WHAT YOU NEED TO DO: Of the lines below, reproduce exactly those from the line containing "Multi-Tenant LMS (974, 723)" to the end, including both the first and the last.

START EXTRACTED ENTRIES

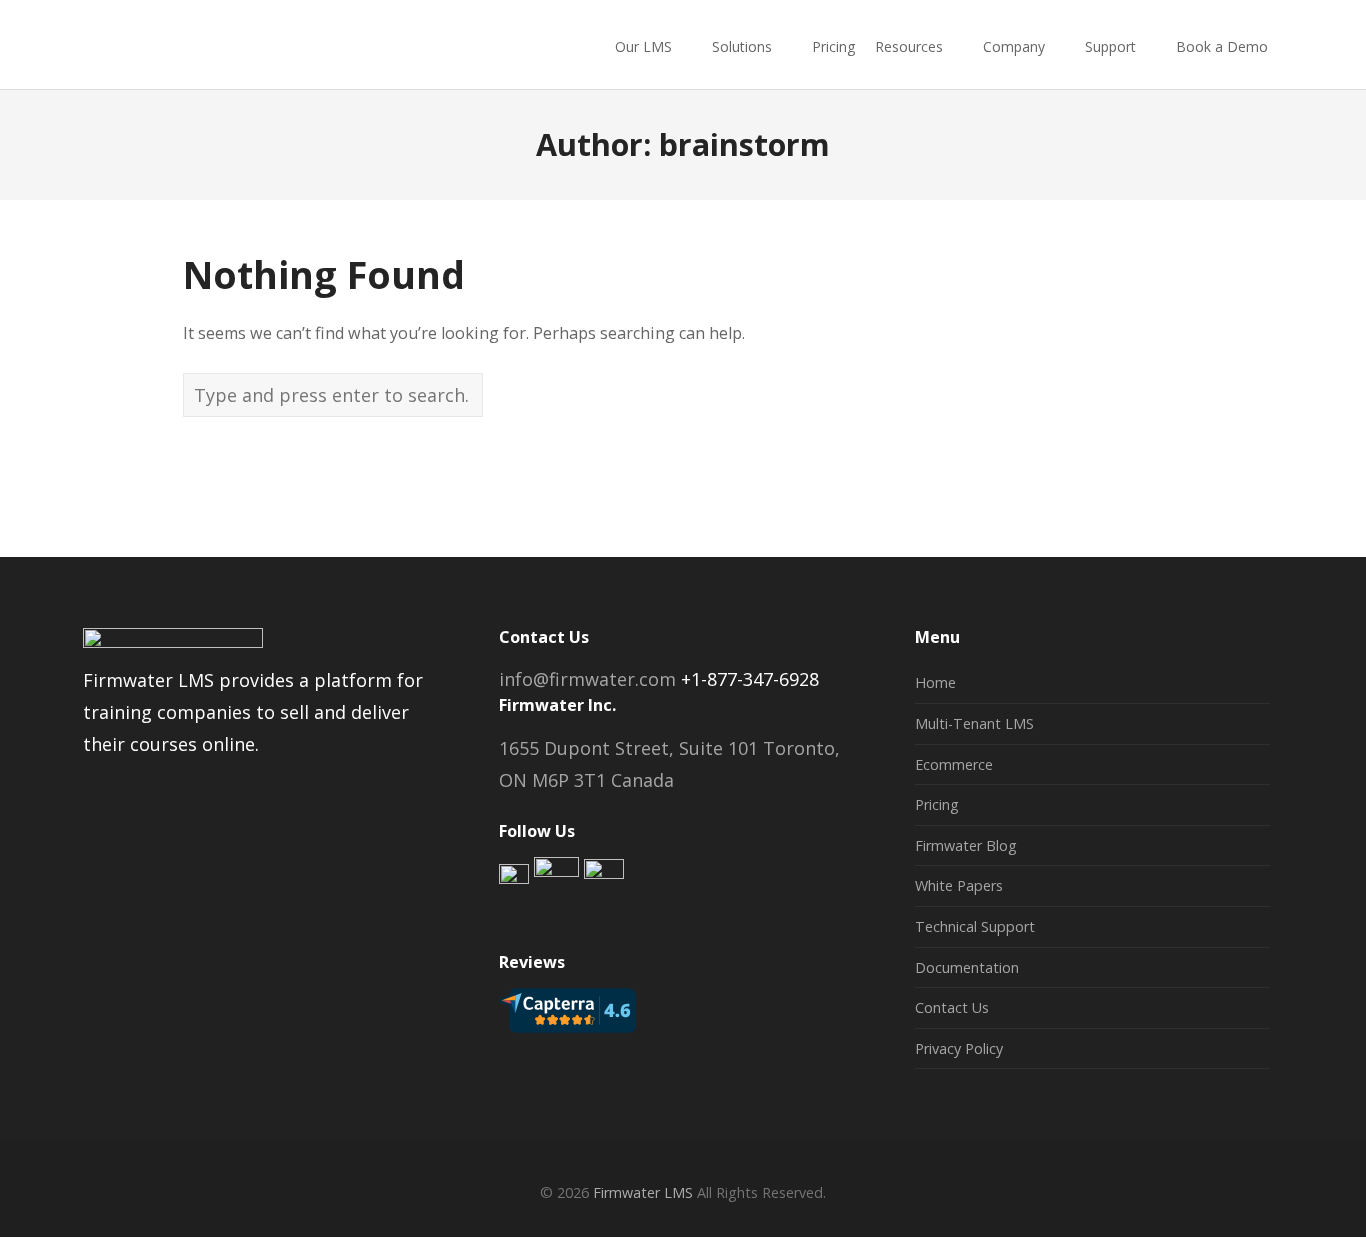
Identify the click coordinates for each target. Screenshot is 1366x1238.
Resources (909, 46)
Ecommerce (954, 764)
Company (1014, 46)
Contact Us (952, 1007)
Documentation (967, 967)
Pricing (833, 46)
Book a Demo (1222, 46)
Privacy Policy (959, 1048)
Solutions (742, 46)
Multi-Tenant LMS (974, 723)
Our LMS (643, 46)
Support (1110, 46)
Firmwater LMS (643, 1192)
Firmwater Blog (966, 845)
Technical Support (975, 926)
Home (935, 682)
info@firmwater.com (587, 679)
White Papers (959, 885)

END EXTRACTED ENTRIES

RESPONSE TO THE TASK:
Multi-Tenant LMS (974, 723)
Our LMS (643, 46)
Support (1110, 46)
Firmwater LMS (643, 1192)
Firmwater Blog (966, 845)
Technical Support (975, 926)
Home (935, 682)
info@firmwater.com (587, 679)
White Papers (959, 885)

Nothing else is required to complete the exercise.